原文 –

·····

執行以下命令,創建分布式(Distributed)表。
分布式表不存儲數據,僅僅是底層表的一個View,但可以在多個服務器上進行分布式查詢。本例中使用隨機函數rand(),表示數據會隨機寫入各個節點的本地表。
CREATE TABLE demo.hits_all on CLUSTER cluster_emr AS demo.hits_local ENGINE = Distributed(cluster_emr, demo, hits_local, rand());
退出ClickHouse客戶端,在樣例數據的目錄下執行以下命令,導入數據。
clickhouse-client -h core-1-1 --query "INSERT INTO demo.hits_all FORMAT TSV" --max_insert_block_size=100000 < hits_v1.tsv;
重新啟動ClickHouse客戶端,查看數據。
因為數據是隨機寫入的,各節點數據量可能不同。
查看core-1-1節點demo.hits_all的數據量。
select count(*) from demo.hits_all;
查看core-1-1節點demo.hits_local的數據量。

·····

所附資料 –

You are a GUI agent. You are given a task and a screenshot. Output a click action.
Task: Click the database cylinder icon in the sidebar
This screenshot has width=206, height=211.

·····

任務說明 – 逐字引用整篇關於 ClickHouse 分布式表的原文,不得增刪任何字句。 上述資料與原文內容並無關聯。

最終結果 –
執行以下命令,創建分布式(Distributed)表。
分布式表不存儲數據,僅僅是底層表的一個View,但可以在多個服務器上進行分布式查詢。本例中使用隨機函數rand(),表示數據會隨機寫入各個節點的本地表。
CREATE TABLE demo.hits_all on CLUSTER cluster_emr AS demo.hits_local ENGINE = Distributed(cluster_emr, demo, hits_local, rand());
退出ClickHouse客戶端,在樣例數據的目錄下執行以下命令,導入數據。
clickhouse-client -h core-1-1 --query "INSERT INTO demo.hits_all FORMAT TSV" --max_insert_block_size=100000 < hits_v1.tsv;
重新啟動ClickHouse客戶端,查看數據。
因為數據是隨機寫入的,各節點數據量可能不同。
查看core-1-1節點demo.hits_all的數據量。
select count(*) from demo.hits_all;
查看core-1-1節點demo.hits_local的數據量。